Financial Times FT.com

Zimbabwe power struggle

MDC seeks support for run-off conditions

By Tony Hawkins

Published: May 4 2008 17:32 | Last updated: May 4 2008 17:32

Zimbabwe’s opposition Movement for Democratic Change on Sunday was seeking international and regional support for a list of conditions under which its leader, Morgan Tsvangirai, would contest a second-round run-off against President Robert Mugabe. These conditions include demands for the immediate deployment of international election observers from beyond Africa as well as from the African Union and the 14-nation Southern African Development Community.

The MDC continues to insist that Mr Tsvangirai won the first round outright with more than 50 percent of the popular vote, despite a firm rejection from the chairman of the state-appointed Zimbabwe Electoral Commission, which took almost five weeks to publish results of the presidential poll.

At the weekend, George Chiweshe, the ZEC chairman, attacked the MDC, which he accused of “playing games” in the vote verification process.

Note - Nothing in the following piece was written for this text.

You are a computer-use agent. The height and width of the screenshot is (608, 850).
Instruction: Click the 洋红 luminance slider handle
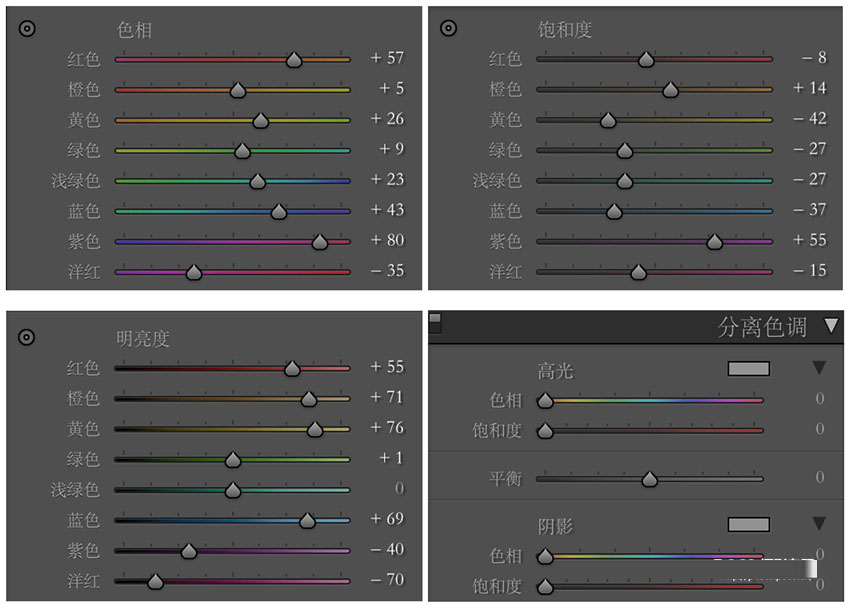tap(155, 581)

Mr Chiweshe said that while the Zanu-PF party and Simba Makoni, the independent candidate, had produced their own voting numbers to compare with those of the commission, the MDC had failed to do so, despite being given extra time.

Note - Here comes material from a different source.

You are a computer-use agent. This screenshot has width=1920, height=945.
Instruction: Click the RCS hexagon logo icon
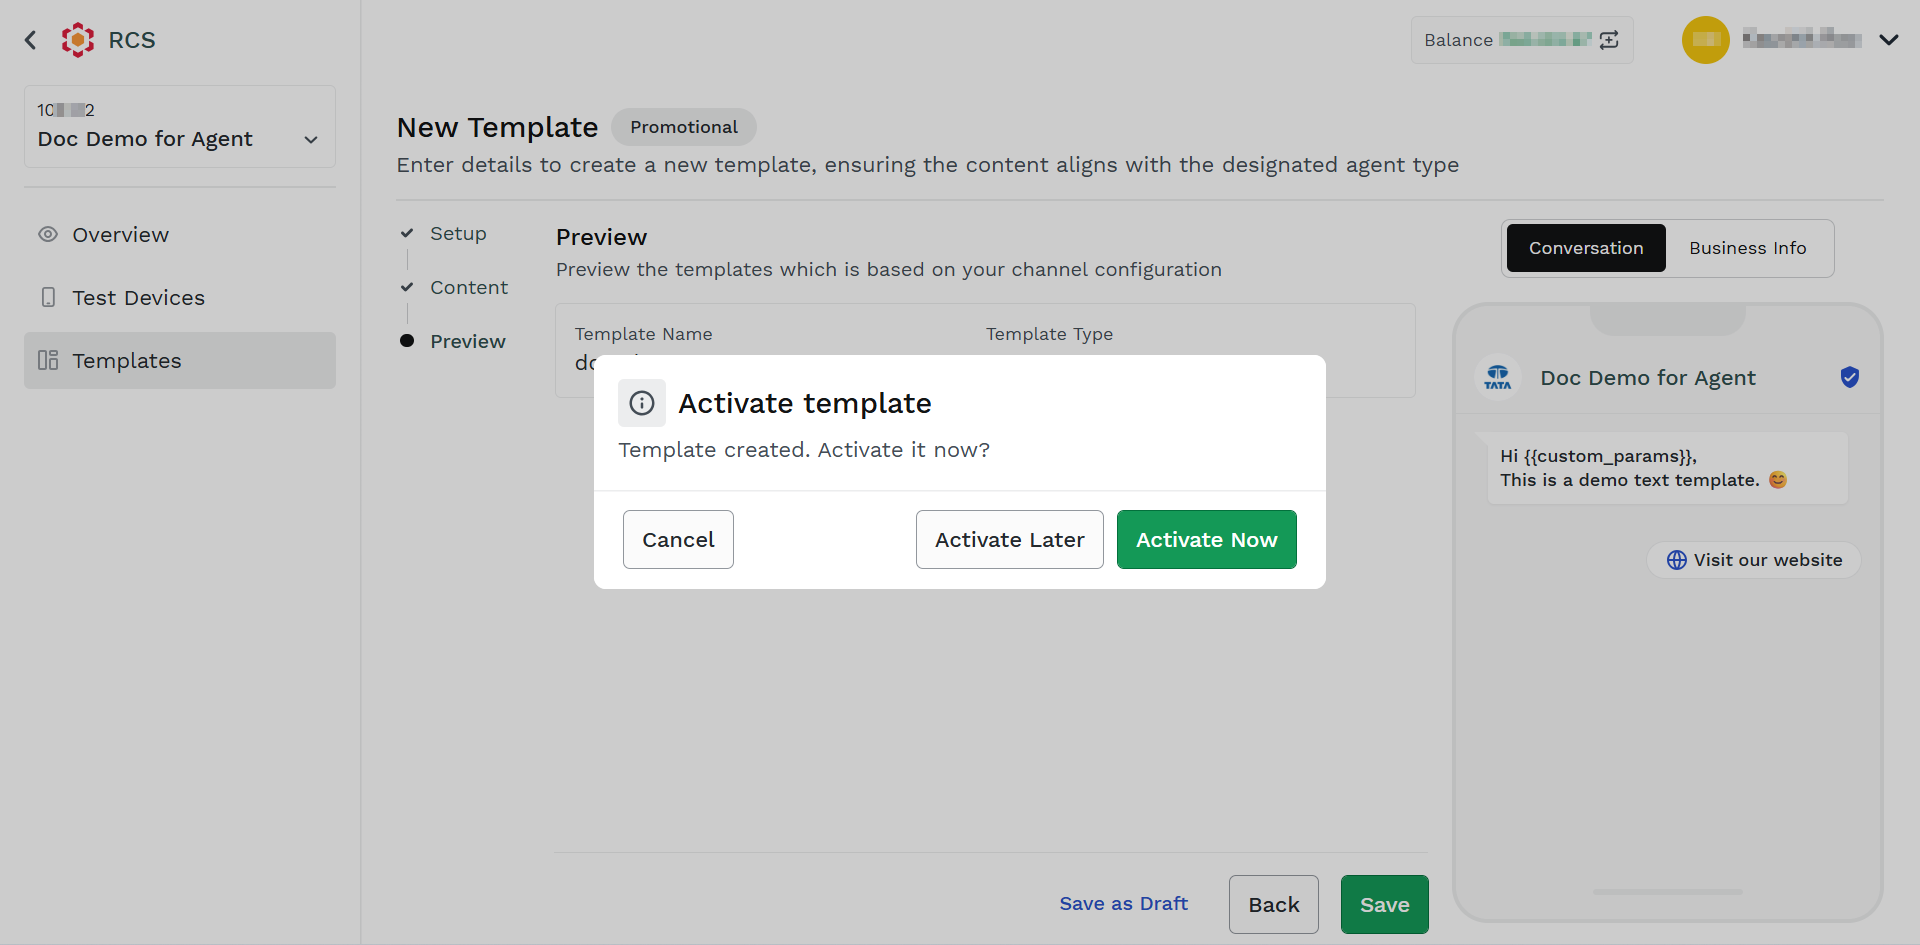78,40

Mr Chiweshe claimed that both the Zanu-PF and Makoni figures were identical to those compiled by the commission, but no comparison with the MDC figures had been possible because the opposition refused to produce its voting numbers.

The MDC’s demands for international observer missions and a guarantee of prompt publication of the results of the second round are almost certain to be rejected by both the government and the electoral commission, meaning that within the next week Mr Tsvangirai and his advisers will have to decide whether to contest the election or hand Mr Mugabe victory unopposed.

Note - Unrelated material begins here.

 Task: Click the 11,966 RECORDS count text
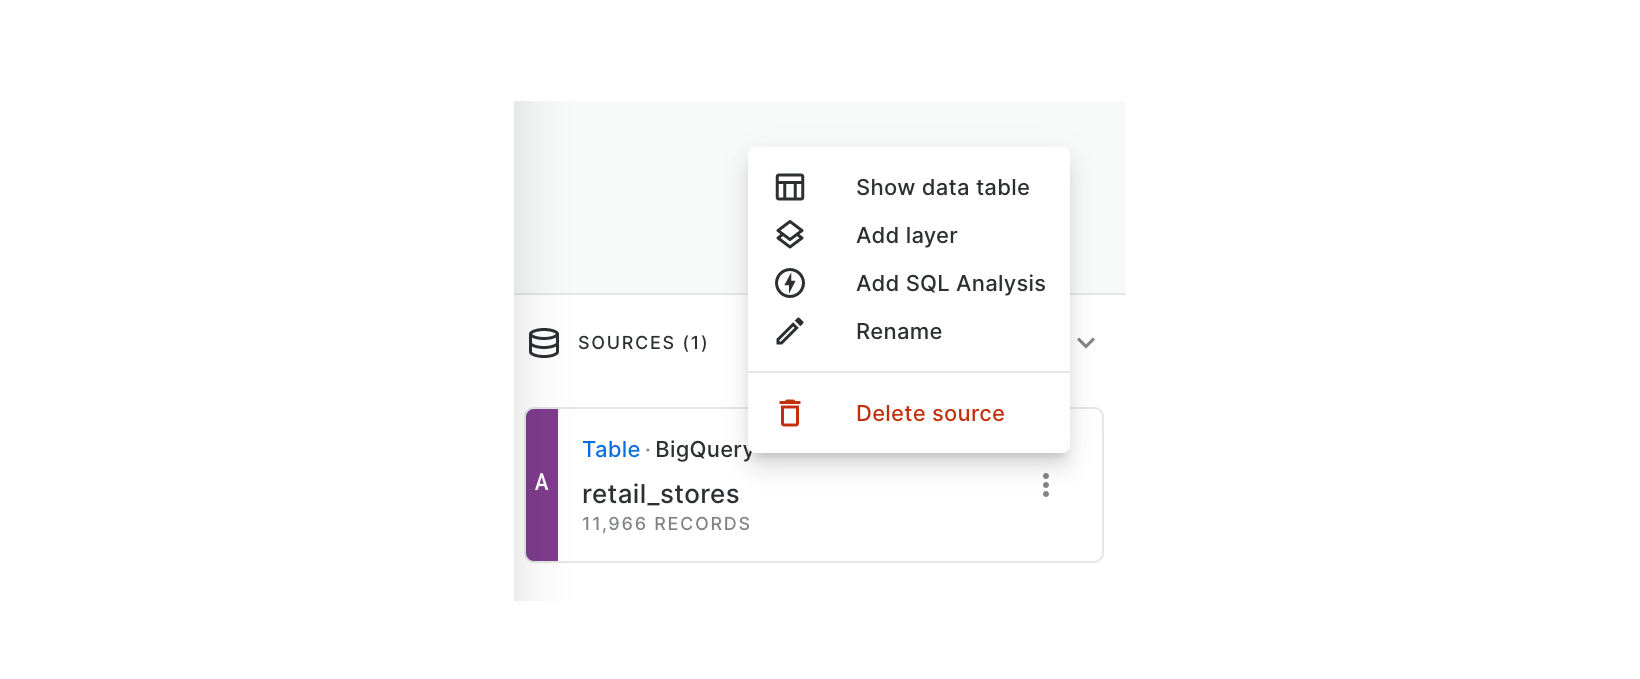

The opposition party fears that during the run-off campaign its supporters, especially in rural areas, would be the target of violent attacks by Zanu-PF militia. The MDC says that since the March 29 poll, 20 of its members have been killed by government supporters and 1,000 homes have been destroyed, but government ministers claim that that it is the MDC that is responsible for the violence.

The MDC’s hopes that international and regional pressure will force Mr Mugabe to scale back the violence and allow international observers to monitor the second round are unlikely to be realized. The ruling Zanu-PF party appears determined to ensure not only that Mr Tsvangirai loses the next round, assuming he contests it, but also that the courts overturn the MDC’s parliamentary majority.

Zanu-PF says it will contest the parliamentary results in the courts for 52 of the 109 seats won by the MDC, and given the courts’ partisan track record, it is quite possible that sufficient results will be overturned to give Mr Mugabe a working parliamentary majority. No date has yet been set for the second round of presidential voting, but it is likely to be in the last week of May or the first half of June.